China’s head of state and party leader Xi Jinping wants to promote sustainable development in the transport sector around the world. At the start of a three-day UN conference on transport, the Chinese President announced today in Beijing the establishment of a global innovation and knowledge center for a transport system that uses the earth’s raw materials responsibly.
The UN meeting on sustainable transport ahead of the World Climate Change Conference in Glasgow will be chaired by China in Beijing and will be held online with representatives from around the world. Experts and government representatives advise on ways to make transport more environmentally friendly, safer, more effective and also more accessible in poorer regions.

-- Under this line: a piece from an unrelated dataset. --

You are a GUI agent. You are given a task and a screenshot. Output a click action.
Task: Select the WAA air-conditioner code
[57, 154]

Like the ongoing World Conservation Meeting, the Transportation Conference is another major United Nations event where China, as host, seeks to demonstrate a leadership role in global efforts for sustainable development. However, at the hybrid meeting of the almost 200 signatory states to the UN Convention on Biological Diversity (CBD), which ended on Friday in Kunming, China, there was also criticism that everything remained very vague.
50 percent more traffic by 2030
The transport sector plays an important role in the fight against climate change because it contributes around a quarter of the direct greenhouse gases. Around 95 percent of the energy used comes from fossil raw materials. Without a change, a further increase in emissions is expected. Passenger traffic alone is expected to increase by 50 percent by 2030 compared to 2015.
New technologies from electric cars and buses to alternative energy sources are crucial in addition to political innovation for the fight against global warming a UN report on the conference fixed. But to be effective it must be ensured that the transport strategies benefit everyone, including the poorest.
More than a billion people have no access to all-weather roads. Only half of the urban population can use public transport appropriately, it was highlighted. In Africa 450 million people, more than 70 percent of the rural population, are not connected to transport infrastructure and systems.